Excerpted text:
========

Josh (the blog)

I’ve delivered simple, clear and easy-to-use services for 20 years, for startups, scaleups and government. I write about the nerdy bits here.


@joahua

Gods, vampires, and Bakhtinian dreaming

There was a liquid of sorts. It was an excellent liquid, but at the same time feared and potent. It occupied a small bottle that must have the entirety of its contents sprayed upon someone by a given moment, or explode dangerously.

It came to be that there was a room filled with people, panicking about the necessity of the use of this bottle, and a holder of the bottle who must direct it at someone. The holder only came into possession of the bottle in the last seconds, and poured out its contents on one person standing opposite (seemingly chosen at random). Upon doing this, the person was transformed.

He (it was a he) became god-like. He was, someone remarked, in every aspect identical to God, though not good. At once he launched upon the city he resided within, embarking on all manner of deeds terrible and wonderful (that is, deeds which inspired wonderment, admired for their audacity more than their essence). And this man had one after whom he lusted greatly; the one loved by the holder (and unintended creator of this being). In vampiric guise, he could also turn her into one as powerful as himself, as dreaded. And he did.

The two of them began to turn more and more people as they tired of one another and sought to increase the destruction they wrought. Slowly, more were brought into the fold, then their numbers grew increasingly rapidly.

The holder encountered the two of them departing a theatre, implored his lover to return, but she looked back at him emptily, with a vague hostility (apathy was closer the mark). The first created god took her by the arm violently and she hissed at him, but they departed together. The holder was left standing in a cavernous interior; he became aware that more and more of those around him had been brought under their mark, they had all an empty power. It struck him as empty for what is power if not above that of others? Surely with an increase in the commonness of such a thing its scarcity decreased, and with that, its value.

So he became one of them, infected with this illusory power, and extracted his own blood. In a room in some pumping plant more defined by shadows than the light which surrounded them he analysed it, looking, searching. The others once in that room when the holder let this man have such power unwittingly cried at him in mocking voices, that he had fallen himself into their fold. But he was searching. And discovered an antidote, some way to return power to that God which is good as well as powerful; a means of return.

========

Data block:
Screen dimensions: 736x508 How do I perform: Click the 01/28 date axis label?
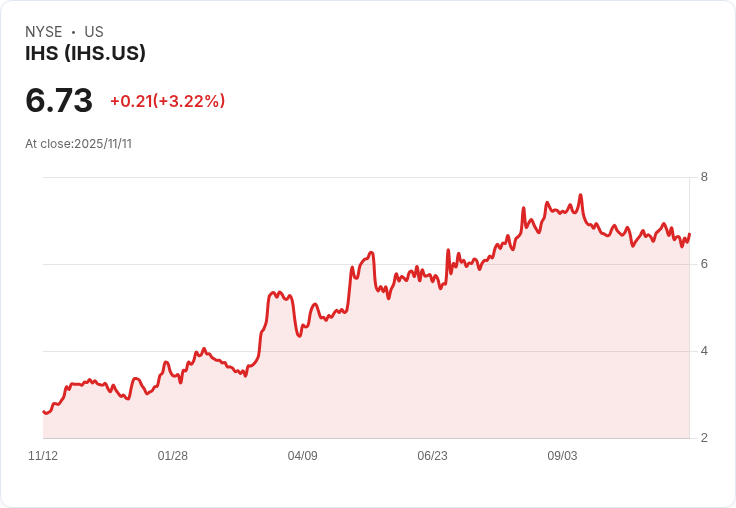pos(173,456)
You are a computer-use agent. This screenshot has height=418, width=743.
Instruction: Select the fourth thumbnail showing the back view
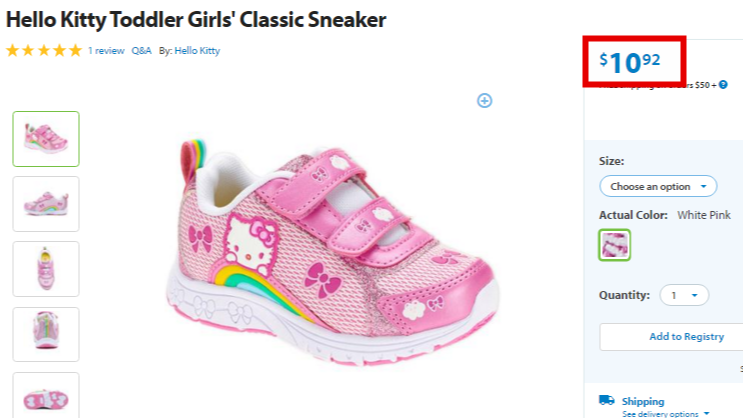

========

Tasks to carry out:
A: In the blog post about gods and vampires, what happens to the bottle if its contents are not all sprayed on someone by a given moment?
B: Write the next part of the blog post about gods and vampires, starting after its final sentence.

Answers for each item:
A: It explodes dangerously.

B:
It spread through the water. Eventually, it reached the first-created god and his paramour. Eventually, the holder’s love was freed.

Another dream I remembered. This one was particularly strange. I have recorded it here with an altered ending but as little flourish or complex language as possible; it was visually rich and would take too long to describe. Any attempts to read this as strongly allegorical would probably render me a heretic — suffice to say, I am aware it does not stand up to scrutiny in this manner.

The essential idea of the dream was actually the opposite: if the main (anonymous) female were to have embraced the created antagonist because of his promise of distinction, the male protagonist would win her back by making everyone the same as her (by becoming ‘infected’ himself & spreading this to the entire populace), hoping then that she would return to him. So it’s a quest-romance narrative of sorts with attached very twisted theology. The whole dream felt so empty, like there was a goal towards which everyone was working but there was no actual reason for them doing so. Bizarre. A little scary. Hadn’t even watched any vampire movies in the last couple of days… there is a strong undercurrent of dialogic thinking that is perplexing to say the least.

Yes. Anyway. Seeing as I remembered a dream or two I thought I’d indulge myself in gratuitous (albeit vague) musings about it all.